Note. Consistency: Take it at the same time every day to keep blood levels steady (see below).
Side-effects
Common side-effects
- Kidney toxicity: Tacrolimus (and all CNIs) are toxic to the kidneys and can worsen renal (or kidney transplant) function. This is why the minimum dose should be used, and levels monitored (see below).
- High blood pressure (Hypertension).
- Tremors: Involuntary shaking, usually in the hands.
- Diabetes (new-onset after transplantation; called NODAT): Tacrolimus can reduce insulin production, leading to high blood sugar, and diabetes – in up to 30% of patients.
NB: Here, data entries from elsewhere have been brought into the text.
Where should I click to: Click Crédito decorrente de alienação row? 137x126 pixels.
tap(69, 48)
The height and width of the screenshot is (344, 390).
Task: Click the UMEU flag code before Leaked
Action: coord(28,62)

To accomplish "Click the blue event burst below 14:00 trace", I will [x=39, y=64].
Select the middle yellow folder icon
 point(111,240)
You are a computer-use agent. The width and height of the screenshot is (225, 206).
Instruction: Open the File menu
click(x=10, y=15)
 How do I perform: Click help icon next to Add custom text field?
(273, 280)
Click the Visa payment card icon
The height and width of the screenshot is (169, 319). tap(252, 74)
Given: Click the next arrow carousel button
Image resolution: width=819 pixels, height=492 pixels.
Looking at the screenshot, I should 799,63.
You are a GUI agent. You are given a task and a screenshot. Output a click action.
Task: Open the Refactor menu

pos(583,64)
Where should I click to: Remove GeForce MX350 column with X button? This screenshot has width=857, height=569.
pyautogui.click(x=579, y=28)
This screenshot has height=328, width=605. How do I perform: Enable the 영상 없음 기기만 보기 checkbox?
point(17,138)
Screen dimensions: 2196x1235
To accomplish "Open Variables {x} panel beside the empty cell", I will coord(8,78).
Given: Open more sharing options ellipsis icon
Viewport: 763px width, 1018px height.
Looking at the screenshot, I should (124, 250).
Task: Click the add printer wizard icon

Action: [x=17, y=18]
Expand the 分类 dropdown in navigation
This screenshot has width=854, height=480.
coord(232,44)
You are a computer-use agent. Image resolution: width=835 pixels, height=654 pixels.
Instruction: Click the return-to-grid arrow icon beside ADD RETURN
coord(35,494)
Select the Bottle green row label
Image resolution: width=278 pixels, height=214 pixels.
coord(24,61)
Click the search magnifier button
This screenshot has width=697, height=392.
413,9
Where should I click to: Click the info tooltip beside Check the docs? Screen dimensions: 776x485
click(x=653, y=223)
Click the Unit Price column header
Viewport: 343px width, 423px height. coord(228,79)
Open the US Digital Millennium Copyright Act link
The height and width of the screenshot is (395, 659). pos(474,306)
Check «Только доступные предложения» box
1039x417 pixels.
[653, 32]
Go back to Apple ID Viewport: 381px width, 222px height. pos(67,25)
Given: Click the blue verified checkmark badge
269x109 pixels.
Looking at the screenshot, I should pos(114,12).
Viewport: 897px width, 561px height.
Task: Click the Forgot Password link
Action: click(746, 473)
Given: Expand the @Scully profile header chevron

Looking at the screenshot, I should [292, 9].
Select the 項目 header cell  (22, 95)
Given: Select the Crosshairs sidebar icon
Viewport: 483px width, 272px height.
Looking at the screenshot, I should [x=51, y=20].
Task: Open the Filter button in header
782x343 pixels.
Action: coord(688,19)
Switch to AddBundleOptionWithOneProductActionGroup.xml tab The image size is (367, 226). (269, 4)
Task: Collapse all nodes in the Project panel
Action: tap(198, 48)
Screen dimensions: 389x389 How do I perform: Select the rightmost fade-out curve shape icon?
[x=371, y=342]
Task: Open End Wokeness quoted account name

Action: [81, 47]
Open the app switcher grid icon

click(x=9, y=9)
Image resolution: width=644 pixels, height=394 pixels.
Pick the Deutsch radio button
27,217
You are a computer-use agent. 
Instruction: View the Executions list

This is usually not reversible.
- Insomnia: Difficulty sleeping or staying asleep.
- Headaches: A very common early side effect.
- Hair loss: Whereas ciclosporin causes male-pattern hair gain (hirsutism).
Less common (but more serious) side-effects
- Severe Infection: Increased vulnerability to ‘opportunistic’ infections because the immune system is lowered.
- Neurological 1 (PRES): A rare condition called Posterior Reversible Encephalopathy Syndrome, involving seizures, visual changes, or severe headaches.
- Neurological/Psychiatric 2: Loss of consciousness, confusion, changes in mental state, numbness, or tingling.
- Electrolyte Imbalance: High potassium levels (hyperkalaemia) or low magnesium.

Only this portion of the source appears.